Friday, June 08, 2007

Indian Stock Market News

Bail-out package for loss-making industry awaits Cabinet clearance.

In a move that could provide relief to the loss-making sugar industry, the government is likely to allow sugar mills to retain central excise on the commodity for three years from July this year.

The money will be retained by the industry interest-free and will be paid back in monthly instalments in three years from July 2010.

The proposal is scheduled for approval of the Cabinet, which did not hold its weekly meeting today owing to the absence of Prime Minister Manmohan Singh, who is attending the G-8 meeting on climate control in Germany.

This could be the second major concession package for the sugar industry in the current year. In March, the government had declared the creation of a 2 million tonne sugar buffer and an export subsidy at a flat rate of Rs 1,350 per tonne for sugar mills in coastal areas and Rs 1,450 per tonne for factories in northern states.

"Sugar millers pay a fixed excise duty of Rs 85 per quintal and any concession on this front will improve the cash flow of the industry and allow them to pay the huge sugarcane arrears to farmers and start crushing in the 2007-08 sugar season beginning this October," said an executive of a leading sugar company.

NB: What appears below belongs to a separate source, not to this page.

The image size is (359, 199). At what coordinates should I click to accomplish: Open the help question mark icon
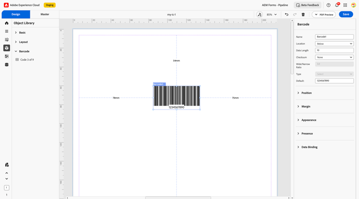(328, 5)
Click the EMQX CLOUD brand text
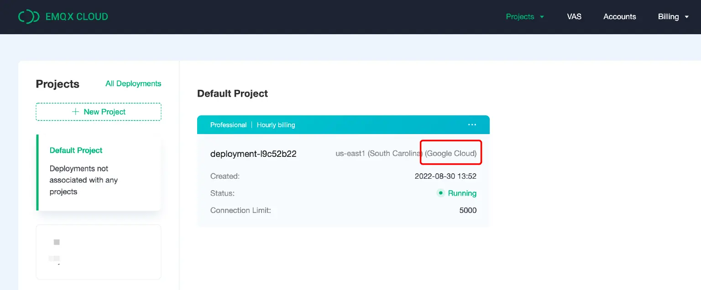 click(x=77, y=17)
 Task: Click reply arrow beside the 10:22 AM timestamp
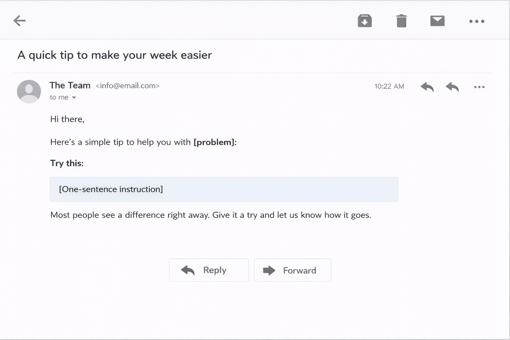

According to industry estimates, the sugar industry has piled up cane arrears of Rs 3,000 crore in the 2006-07 (October-September) season, primarily in Uttar Pradesh and Maharashtra, the two leading sugar-producing states. Sugar is a politically sensitive commodity with millions of farmers directly involved in sugarcane cultivation.

"The government is concerned about the fallout of the huge cane arrears, which may act as a disincentive and prevent farmers from sowing adequate sugarcane next year," said a government official.

The industry is facing a crisis following a glut in production, both domestically and globally. The country is estimated to produce more than 27 million tonnes this time, about 40 per cent higher than last year's 19.2 million tonnes, while demand has been stagnant at 19-19.5 million tonnes.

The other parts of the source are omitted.